- Born: Robert Calvin Armstrong
- Education: Georgia Institute of Technology (BChE, 1970) University of Wisconsin–Madison (PhD, 1973)
- Known for: Rheology, non-Newtonian fluid mechanics
- Awards: Bingham Medal (2006); National Academy of Engineering (2008); American Academy of Arts and Sciences (2020);
- Scientific career
- Fields: Rheology
- Workplaces: Massachusetts Institute of Technology
- Thesis: Obtaining constitutive equations for macro-molecular fluids from molecular theories (1973)
- Doctoral advisor: Robert Byron Bird
- Doctoral students: Gareth H. McKinley
- Website: energy.mit.edu/profile/robert-armstrong

= Robert C. Armstrong =

American chemical engineer

Robert Calvin Armstrong is an American chemical engineer known for his work in rheology and non-Newtonian fluid mechanics. He served as director of the Massachusetts Institute of Technology Energy Initiative from 2013 to 2023 and is the Chevron Professor of Chemical Engineering, emeritus, at MIT.

==Education and career==
Armstrong received a Bachelor of Chemical Engineering degree from the Georgia Institute of Technology in 1970 and a PhD in chemical engineering from the University of Wisconsin–Madison in 1973.

He joined the MIT faculty in 1973, and he served as head of the Department of Chemical Engineering from 1996 to 2007. From 2013 to 2023, Armstrong served as director of the MIT Energy Initiative (MITEI), after having been the organization's initial deputy director from its founding in 2007.

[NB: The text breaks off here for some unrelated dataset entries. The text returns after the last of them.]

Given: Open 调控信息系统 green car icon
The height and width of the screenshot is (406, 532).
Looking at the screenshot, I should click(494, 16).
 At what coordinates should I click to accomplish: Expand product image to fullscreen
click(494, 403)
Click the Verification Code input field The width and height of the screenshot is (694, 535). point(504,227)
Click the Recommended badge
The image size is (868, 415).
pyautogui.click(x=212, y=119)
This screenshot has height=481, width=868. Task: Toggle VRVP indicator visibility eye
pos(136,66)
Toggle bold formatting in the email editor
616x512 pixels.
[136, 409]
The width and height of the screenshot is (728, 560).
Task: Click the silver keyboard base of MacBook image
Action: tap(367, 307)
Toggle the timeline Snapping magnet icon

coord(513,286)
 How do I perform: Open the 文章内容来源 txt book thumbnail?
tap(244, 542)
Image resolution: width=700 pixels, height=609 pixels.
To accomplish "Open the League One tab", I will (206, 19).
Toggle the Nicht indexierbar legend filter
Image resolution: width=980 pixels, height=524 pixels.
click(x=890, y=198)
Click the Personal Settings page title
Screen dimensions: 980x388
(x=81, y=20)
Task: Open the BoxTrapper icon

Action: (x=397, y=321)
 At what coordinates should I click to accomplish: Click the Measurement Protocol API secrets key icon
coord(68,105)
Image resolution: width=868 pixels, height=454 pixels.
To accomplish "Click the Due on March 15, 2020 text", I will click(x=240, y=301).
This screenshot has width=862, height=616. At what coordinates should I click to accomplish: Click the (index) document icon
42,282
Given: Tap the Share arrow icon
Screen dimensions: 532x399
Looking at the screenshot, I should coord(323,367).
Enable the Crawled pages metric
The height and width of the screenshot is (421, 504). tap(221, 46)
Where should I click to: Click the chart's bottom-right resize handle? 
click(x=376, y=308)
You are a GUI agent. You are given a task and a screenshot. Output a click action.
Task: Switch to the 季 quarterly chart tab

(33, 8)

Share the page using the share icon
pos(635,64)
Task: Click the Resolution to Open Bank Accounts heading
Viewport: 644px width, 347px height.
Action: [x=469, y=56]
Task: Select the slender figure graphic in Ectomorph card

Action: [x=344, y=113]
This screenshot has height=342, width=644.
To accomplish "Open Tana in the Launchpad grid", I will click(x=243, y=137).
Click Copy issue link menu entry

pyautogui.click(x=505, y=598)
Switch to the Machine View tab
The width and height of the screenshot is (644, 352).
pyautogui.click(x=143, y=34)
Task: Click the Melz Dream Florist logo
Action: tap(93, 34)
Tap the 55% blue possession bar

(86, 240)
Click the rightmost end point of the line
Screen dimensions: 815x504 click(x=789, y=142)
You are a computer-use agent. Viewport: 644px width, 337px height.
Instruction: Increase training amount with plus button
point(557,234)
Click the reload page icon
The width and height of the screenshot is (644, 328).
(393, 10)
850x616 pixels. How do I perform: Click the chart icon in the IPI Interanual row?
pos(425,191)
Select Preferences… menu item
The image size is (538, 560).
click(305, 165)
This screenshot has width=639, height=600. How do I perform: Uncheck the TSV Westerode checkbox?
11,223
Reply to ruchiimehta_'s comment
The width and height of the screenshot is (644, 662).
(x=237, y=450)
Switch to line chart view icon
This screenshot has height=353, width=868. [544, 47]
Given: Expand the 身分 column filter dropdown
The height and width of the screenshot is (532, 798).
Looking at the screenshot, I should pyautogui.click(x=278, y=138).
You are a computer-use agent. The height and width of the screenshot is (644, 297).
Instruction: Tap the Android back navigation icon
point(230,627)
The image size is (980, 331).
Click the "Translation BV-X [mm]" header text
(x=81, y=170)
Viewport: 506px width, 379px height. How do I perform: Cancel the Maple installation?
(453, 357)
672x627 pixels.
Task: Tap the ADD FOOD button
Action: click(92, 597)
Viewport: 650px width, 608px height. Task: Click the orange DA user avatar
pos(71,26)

Armstrong's research has focused on polymer fluid mechanics and the rheology of complex materials. He co-authored the two-volume textbook Dynamics of Polymeric Liquids: Vol. 1: Fluid Mechanics with R. B. Bird and O. Hassager, and Vol. 2: Kinetic Theory with R. B. Bird, C. F. Curtiss, and O. Hassager.

==Honors==
Armstrong received the Bingham Medal from the Society of Rheology in 2006. He was elected a member of the National Academy of Engineering in 2008 for “conducting outstanding research on non-Newtonian fluid mechanics, co-authoring landmark textbooks, and providing leadership in chemical engineering education.” In 2020, he became a fellow of the American Academy of Arts and Sciences.